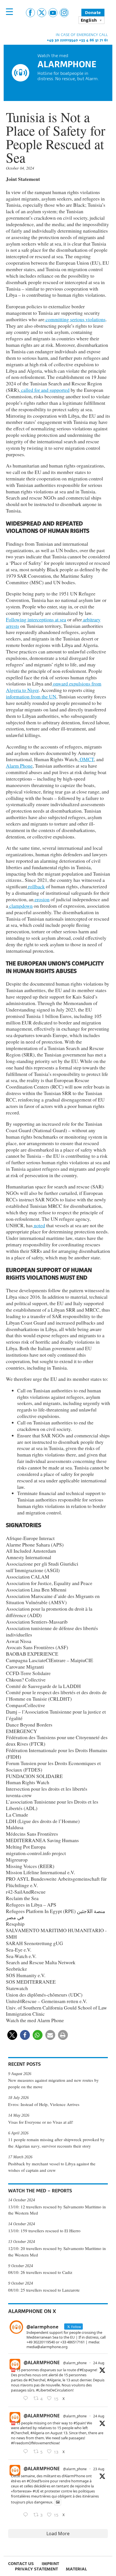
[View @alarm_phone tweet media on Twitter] (58, 2502)
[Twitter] (41, 12)
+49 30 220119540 (62, 39)
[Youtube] (52, 12)
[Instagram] (64, 12)
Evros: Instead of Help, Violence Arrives (43, 2104)
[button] (12, 2035)
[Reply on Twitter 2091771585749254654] (27, 2398)
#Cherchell (20, 2432)
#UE (36, 2491)
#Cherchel (36, 2379)
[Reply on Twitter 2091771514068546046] (27, 2451)
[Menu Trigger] (9, 11)
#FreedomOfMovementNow (35, 2442)
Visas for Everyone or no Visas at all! (40, 2122)
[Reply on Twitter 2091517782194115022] (27, 2515)
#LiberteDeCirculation (54, 2390)
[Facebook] (30, 12)
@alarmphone (42, 2362)
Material (76, 2568)
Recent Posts (24, 2064)
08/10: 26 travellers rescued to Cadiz (40, 2272)
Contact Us (21, 2563)
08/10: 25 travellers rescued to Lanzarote (44, 2290)
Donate (93, 12)
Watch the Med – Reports (40, 2191)
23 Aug (98, 2469)
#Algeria (37, 2432)
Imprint (50, 2563)
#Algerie (54, 2379)
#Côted (33, 2480)
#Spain (79, 2423)
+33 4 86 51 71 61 (93, 39)
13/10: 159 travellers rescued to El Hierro (44, 2230)
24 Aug (98, 2363)
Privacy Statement (36, 2568)
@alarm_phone (75, 2363)
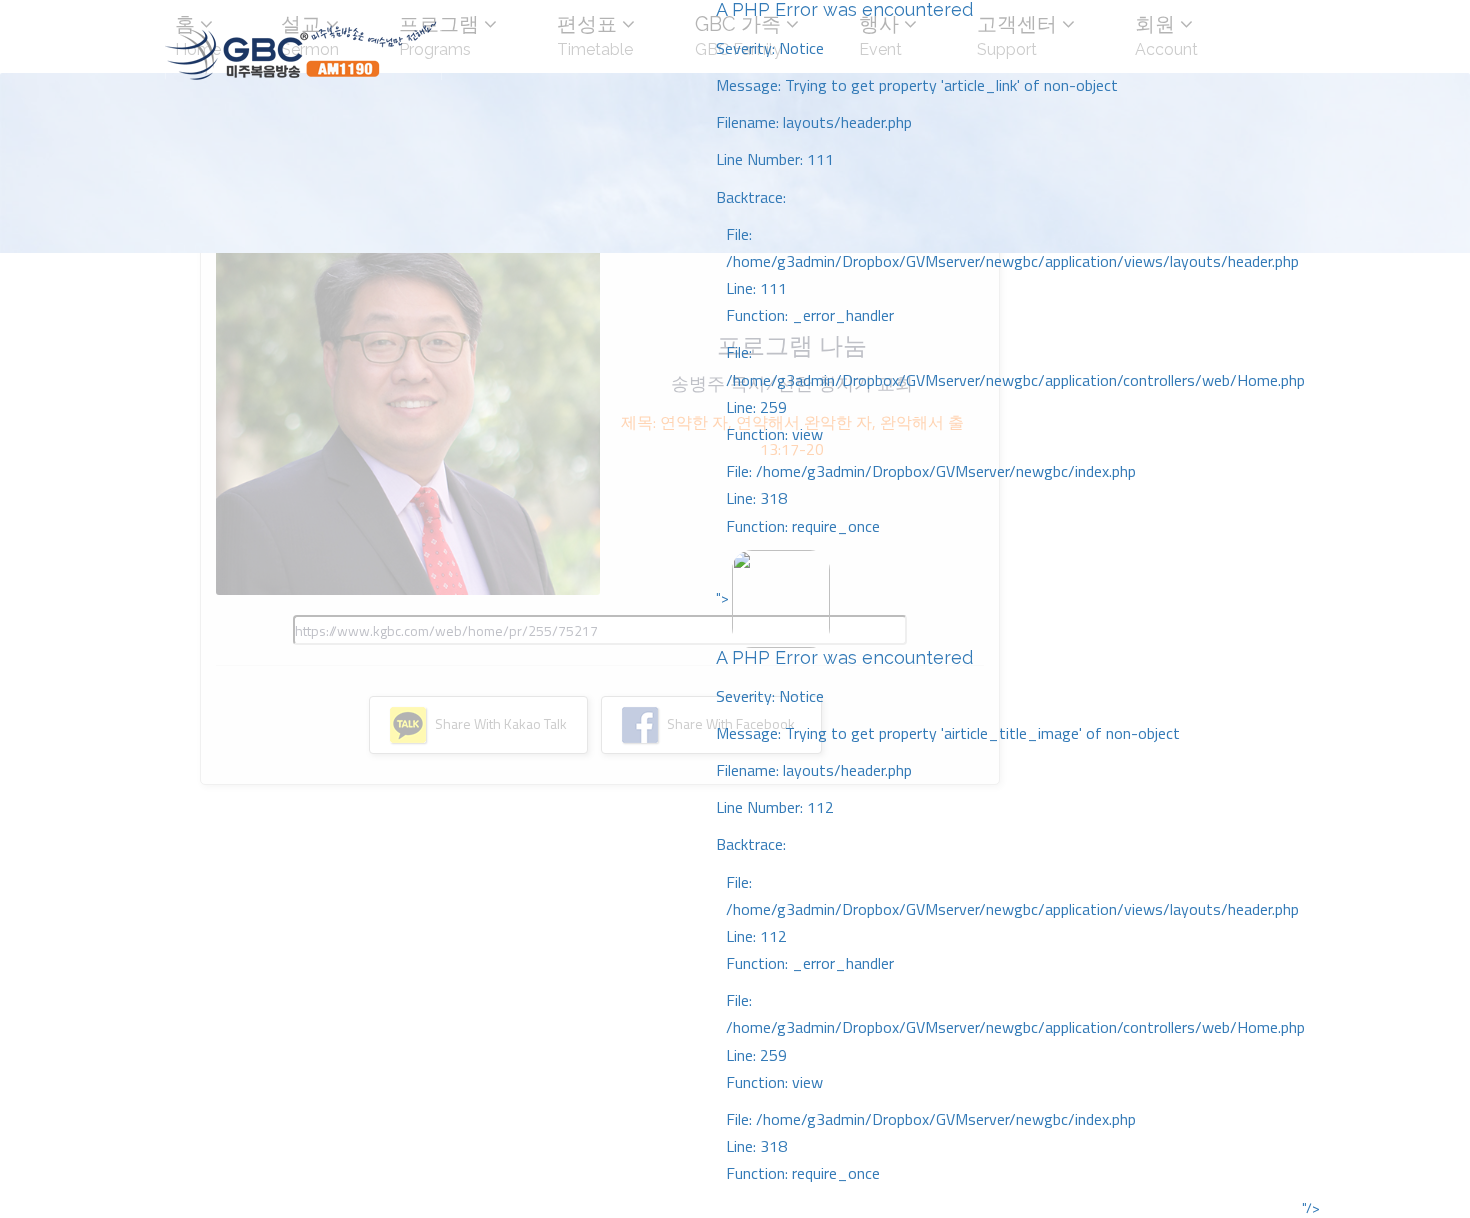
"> (1010, 885)
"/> (1311, 1208)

Assignment -> Output all of the records word for word, and keep the pictures out of the copy.

Answer space ->
[View @alarm_phone tweet media on Twitter] (58, 2502)
[Twitter] (41, 12)
+49 30 220119540 (62, 39)
[Youtube] (52, 12)
[Instagram] (64, 12)
Evros: Instead of Help, Violence Arrives (43, 2104)
[button] (12, 2035)
[Reply on Twitter 2091771585749254654] (27, 2398)
#Cherchell (20, 2432)
#UE (36, 2491)
#Cherchel (36, 2379)
[Reply on Twitter 2091771514068546046] (27, 2451)
[Menu Trigger] (9, 11)
#FreedomOfMovementNow (35, 2442)
Visas for Everyone or no Visas at all! (40, 2122)
[Reply on Twitter 2091517782194115022] (27, 2515)
#LiberteDeCirculation (54, 2390)
[Facebook] (30, 12)
@alarmphone (42, 2362)
Material (76, 2568)
Recent Posts (24, 2064)
08/10: 26 travellers rescued to Cadiz (40, 2272)
Contact Us (21, 2563)
08/10: 25 travellers rescued to Lanzarote (44, 2290)
Donate (93, 12)
Watch the Med – Reports (40, 2191)
23 Aug (98, 2469)
#Algeria (37, 2432)
Imprint (50, 2563)
#Algerie (54, 2379)
#Côted (33, 2480)
#Spain (79, 2423)
+33 4 86 51 71 61 (93, 39)
13/10: 159 travellers rescued to El Hierro (44, 2230)
24 Aug (98, 2363)
Privacy Statement (36, 2568)
@alarm_phone (75, 2363)
"> (1010, 885)
"/> (1311, 1208)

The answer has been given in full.